= Exercise prompt =
Say how many lines in the entries below have the word "Collapse" in them, giving only the number.

(Data items)
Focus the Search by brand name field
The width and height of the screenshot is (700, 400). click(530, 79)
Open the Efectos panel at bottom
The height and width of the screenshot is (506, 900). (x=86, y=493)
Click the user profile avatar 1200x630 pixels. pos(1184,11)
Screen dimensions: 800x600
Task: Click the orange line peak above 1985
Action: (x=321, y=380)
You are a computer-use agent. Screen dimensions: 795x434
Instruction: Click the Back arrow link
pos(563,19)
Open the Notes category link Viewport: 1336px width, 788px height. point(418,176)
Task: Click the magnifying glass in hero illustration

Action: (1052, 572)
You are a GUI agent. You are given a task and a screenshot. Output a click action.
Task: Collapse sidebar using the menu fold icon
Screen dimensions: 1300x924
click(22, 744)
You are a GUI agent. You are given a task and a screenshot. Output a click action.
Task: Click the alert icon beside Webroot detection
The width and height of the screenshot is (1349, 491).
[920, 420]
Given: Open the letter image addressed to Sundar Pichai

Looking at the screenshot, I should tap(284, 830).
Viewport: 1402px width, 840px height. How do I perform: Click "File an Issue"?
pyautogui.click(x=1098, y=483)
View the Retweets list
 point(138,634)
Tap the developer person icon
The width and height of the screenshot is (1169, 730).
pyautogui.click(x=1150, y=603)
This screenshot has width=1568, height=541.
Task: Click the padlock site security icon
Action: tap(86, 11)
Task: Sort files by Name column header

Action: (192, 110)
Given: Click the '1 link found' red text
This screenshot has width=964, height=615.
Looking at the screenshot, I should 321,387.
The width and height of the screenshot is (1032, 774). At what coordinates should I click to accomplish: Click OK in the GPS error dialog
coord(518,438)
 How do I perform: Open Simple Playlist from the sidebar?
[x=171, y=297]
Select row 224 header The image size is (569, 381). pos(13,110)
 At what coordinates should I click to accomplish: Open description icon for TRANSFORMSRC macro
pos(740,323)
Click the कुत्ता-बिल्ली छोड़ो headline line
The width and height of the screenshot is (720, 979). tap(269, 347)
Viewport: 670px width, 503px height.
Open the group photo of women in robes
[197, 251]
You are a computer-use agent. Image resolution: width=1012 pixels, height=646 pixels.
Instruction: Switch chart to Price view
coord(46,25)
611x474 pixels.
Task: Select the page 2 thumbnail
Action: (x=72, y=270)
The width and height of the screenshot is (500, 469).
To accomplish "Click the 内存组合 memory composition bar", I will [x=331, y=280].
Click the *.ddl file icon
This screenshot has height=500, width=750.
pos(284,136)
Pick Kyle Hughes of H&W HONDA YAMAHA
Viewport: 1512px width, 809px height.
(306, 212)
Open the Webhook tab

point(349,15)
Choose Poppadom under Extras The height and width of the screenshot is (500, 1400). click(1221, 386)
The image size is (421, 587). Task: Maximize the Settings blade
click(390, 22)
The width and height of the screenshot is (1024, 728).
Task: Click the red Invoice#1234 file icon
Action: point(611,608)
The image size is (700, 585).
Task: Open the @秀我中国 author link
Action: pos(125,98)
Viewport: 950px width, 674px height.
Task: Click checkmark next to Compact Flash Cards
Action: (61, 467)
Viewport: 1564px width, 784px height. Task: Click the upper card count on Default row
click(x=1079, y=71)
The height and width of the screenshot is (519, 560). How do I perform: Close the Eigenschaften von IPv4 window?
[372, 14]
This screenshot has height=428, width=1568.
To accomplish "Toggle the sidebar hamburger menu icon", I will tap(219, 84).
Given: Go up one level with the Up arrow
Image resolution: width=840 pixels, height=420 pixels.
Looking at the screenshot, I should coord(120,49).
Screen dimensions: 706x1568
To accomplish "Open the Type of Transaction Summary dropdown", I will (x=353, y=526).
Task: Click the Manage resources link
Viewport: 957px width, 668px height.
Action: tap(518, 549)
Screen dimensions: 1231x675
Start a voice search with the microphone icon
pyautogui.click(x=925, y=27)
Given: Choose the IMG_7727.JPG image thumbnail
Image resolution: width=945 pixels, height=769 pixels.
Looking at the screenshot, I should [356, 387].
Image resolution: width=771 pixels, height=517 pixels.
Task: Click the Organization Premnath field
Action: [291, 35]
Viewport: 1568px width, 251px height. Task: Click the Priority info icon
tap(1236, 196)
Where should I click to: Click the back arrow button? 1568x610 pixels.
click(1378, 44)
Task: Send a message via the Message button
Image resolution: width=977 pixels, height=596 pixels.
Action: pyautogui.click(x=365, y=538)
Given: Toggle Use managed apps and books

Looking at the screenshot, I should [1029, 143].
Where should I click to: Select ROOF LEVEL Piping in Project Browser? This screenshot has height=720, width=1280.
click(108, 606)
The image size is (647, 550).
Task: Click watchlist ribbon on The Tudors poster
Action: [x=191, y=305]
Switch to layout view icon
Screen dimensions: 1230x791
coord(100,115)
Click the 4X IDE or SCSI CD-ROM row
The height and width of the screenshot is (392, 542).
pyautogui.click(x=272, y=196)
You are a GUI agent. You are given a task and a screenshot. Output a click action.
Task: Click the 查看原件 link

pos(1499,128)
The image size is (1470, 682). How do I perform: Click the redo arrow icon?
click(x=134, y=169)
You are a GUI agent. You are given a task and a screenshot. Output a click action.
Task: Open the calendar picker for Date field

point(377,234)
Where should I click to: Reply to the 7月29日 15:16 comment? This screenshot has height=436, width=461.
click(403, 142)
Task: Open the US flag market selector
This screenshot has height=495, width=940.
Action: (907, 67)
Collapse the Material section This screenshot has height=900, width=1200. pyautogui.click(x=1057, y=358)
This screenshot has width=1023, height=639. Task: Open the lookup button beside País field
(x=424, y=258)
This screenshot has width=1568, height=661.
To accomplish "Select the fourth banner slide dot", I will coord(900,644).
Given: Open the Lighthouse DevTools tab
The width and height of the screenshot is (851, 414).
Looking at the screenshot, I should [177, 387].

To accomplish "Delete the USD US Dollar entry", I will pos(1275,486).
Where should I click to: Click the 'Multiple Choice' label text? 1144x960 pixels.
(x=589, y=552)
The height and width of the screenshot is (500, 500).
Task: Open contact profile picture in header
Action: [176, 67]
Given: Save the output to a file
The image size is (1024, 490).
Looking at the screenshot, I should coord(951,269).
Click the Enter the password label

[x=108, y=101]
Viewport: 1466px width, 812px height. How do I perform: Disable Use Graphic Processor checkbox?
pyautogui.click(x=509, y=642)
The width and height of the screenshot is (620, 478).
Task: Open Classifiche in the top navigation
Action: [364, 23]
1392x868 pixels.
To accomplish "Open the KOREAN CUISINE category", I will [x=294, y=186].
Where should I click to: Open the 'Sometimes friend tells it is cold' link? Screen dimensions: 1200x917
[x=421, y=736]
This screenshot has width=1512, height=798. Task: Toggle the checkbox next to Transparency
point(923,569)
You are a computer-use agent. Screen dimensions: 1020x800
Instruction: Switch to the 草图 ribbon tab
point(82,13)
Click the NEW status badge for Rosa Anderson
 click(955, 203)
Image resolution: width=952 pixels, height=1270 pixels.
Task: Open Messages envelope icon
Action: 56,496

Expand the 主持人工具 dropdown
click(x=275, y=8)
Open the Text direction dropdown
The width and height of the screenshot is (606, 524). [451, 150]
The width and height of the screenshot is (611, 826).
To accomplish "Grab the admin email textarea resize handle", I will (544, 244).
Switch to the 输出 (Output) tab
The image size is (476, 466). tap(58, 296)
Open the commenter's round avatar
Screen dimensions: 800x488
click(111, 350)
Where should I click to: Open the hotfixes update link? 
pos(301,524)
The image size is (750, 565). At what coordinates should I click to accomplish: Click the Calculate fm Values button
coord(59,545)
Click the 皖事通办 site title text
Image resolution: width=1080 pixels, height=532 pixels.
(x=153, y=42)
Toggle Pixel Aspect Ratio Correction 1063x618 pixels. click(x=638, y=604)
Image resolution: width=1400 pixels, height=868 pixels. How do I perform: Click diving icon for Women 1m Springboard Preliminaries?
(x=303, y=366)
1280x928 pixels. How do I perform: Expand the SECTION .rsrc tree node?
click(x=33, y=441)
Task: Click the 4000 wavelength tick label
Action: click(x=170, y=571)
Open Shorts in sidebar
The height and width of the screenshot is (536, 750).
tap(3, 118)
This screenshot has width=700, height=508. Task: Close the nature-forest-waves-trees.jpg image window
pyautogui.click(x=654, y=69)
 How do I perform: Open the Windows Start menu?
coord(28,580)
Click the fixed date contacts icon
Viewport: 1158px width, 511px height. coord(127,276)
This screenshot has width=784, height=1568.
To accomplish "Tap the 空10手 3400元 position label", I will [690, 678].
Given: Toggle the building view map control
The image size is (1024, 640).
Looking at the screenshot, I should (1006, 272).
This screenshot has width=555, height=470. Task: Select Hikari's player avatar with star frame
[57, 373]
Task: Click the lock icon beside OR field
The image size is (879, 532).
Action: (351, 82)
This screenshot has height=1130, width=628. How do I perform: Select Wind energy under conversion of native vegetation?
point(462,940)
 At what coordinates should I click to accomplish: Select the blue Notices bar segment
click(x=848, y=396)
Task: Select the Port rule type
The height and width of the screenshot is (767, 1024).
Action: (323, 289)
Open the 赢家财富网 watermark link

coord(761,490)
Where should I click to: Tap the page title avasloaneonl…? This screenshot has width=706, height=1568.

= Your response =
2